En ese tenor se pronunció el Tribunal Constitucional Español en su sentencia 81/1982: “…en este sentido no puede, en modo alguno, olvidarse la eficacia directa e inmediata que la Constitución tiene como norma suprema del ordenamiento jurídico, sin necesidad de esperar a que resulte desarrollada por el legislador ordinario en lo que concierne a los derechos fundamentales y libertades públicas, entre los que indudablemente se encuentra el art. 14”. Este criterio se inscribe en el modelo liberal de Constitución.

No puede concebirse una protección efectiva de los derechos fundamentales si se soslaya el carácter normativo de la Constitución, porque esto afectaría sensiblemente su eficacia y dejaría a la intemperie esas prerrogativas esenciales, para las que se han creado, incluso, órganos especiales de garantías que disipan con sus interpretaciones las incertidumbres que se suscitan alrededor del contenido normativo de los enunciados constitucionales referentes a tales derechos.

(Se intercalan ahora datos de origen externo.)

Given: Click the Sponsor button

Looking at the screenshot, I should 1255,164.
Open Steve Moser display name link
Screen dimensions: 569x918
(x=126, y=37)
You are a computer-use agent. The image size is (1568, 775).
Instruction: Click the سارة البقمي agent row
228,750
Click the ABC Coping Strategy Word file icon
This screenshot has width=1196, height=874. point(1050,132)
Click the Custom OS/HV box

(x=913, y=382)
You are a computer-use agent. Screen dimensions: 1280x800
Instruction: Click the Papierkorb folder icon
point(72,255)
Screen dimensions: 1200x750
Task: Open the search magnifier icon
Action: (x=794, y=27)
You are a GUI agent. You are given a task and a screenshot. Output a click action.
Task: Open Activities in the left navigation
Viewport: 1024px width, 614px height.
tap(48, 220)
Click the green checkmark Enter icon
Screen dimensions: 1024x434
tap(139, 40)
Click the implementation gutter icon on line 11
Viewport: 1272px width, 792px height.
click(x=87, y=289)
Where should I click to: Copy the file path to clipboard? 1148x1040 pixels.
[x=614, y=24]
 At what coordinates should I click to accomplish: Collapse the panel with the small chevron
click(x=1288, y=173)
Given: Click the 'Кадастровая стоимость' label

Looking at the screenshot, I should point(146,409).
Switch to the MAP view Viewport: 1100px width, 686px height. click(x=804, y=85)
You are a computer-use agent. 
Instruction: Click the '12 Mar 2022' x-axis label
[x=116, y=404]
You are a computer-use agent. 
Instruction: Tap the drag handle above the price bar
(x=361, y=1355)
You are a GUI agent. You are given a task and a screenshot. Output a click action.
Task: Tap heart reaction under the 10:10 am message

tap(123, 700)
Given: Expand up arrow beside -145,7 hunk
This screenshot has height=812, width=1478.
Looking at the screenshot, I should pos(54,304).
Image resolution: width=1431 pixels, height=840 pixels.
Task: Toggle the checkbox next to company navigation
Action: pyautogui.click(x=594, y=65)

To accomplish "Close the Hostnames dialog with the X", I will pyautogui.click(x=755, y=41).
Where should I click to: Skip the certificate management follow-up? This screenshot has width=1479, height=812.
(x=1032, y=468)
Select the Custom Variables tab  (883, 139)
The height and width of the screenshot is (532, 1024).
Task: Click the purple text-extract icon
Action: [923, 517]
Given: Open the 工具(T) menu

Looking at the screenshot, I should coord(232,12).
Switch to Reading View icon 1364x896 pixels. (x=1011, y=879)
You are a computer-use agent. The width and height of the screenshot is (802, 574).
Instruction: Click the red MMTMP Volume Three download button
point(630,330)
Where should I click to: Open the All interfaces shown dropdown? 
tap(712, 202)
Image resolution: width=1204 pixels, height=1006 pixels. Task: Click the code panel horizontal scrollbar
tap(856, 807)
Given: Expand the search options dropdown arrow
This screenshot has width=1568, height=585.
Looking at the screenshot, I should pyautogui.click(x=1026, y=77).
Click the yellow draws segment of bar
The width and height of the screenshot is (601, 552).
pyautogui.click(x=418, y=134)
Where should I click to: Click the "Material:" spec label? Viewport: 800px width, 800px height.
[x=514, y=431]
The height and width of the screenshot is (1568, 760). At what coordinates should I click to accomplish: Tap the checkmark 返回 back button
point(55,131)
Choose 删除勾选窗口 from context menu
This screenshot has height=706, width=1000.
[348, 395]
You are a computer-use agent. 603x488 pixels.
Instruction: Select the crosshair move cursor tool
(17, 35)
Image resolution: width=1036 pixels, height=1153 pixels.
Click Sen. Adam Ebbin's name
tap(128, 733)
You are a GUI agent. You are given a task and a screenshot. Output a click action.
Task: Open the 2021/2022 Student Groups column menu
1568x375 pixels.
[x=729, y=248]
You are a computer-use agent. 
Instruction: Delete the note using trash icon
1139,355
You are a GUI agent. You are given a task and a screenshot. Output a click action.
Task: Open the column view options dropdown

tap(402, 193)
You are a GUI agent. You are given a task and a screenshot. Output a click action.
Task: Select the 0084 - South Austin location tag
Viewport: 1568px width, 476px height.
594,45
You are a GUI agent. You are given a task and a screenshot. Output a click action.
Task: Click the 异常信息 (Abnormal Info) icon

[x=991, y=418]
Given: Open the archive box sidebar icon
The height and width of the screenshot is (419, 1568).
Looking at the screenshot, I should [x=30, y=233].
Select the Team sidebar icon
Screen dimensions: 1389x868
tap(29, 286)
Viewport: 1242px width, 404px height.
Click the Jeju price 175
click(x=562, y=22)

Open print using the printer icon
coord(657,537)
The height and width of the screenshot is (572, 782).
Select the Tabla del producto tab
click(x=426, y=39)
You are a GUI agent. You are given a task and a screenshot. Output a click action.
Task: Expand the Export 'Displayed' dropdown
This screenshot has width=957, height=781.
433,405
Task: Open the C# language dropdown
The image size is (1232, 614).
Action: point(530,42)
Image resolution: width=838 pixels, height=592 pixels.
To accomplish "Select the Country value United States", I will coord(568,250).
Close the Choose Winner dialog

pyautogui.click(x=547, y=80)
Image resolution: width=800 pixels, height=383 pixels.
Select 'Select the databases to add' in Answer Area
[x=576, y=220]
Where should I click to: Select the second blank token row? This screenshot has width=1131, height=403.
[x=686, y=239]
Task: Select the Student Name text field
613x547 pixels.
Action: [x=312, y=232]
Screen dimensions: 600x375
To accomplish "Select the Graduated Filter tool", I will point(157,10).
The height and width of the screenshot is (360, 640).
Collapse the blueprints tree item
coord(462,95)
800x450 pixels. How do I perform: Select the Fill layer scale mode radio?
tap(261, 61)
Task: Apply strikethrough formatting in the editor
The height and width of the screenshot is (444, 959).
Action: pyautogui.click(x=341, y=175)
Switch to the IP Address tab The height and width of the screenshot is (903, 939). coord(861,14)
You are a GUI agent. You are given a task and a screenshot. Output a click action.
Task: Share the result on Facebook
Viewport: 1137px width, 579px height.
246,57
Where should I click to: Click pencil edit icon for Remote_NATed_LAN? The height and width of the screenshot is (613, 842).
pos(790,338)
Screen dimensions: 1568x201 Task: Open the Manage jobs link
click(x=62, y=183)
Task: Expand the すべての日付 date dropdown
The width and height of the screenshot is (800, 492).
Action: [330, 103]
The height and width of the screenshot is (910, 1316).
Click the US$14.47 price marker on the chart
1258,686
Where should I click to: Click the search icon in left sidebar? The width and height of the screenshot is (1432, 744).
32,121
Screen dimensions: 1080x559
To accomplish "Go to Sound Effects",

Nuestro país ha suscrito y ratificados tratados, pactos y convenciones relativos a derechos humanos y estos nos constriñe a reconocer el carácter normativo de la Constitución como mecanismo eficaz en la tutela de derechos fundamentales, y a tales propósitos se han consagrados constitucionalmente institutos jurídicos como el habeas Data, la Acción de hábeas corpus y la acción de amparo, que nos permiten reclamar ante los tribunales el cumplimiento de la eficacia normativa de la Constitución cuando se conculcan las prerrogativas esenciales que tanto el derecho natural como el positivo nos reconocen.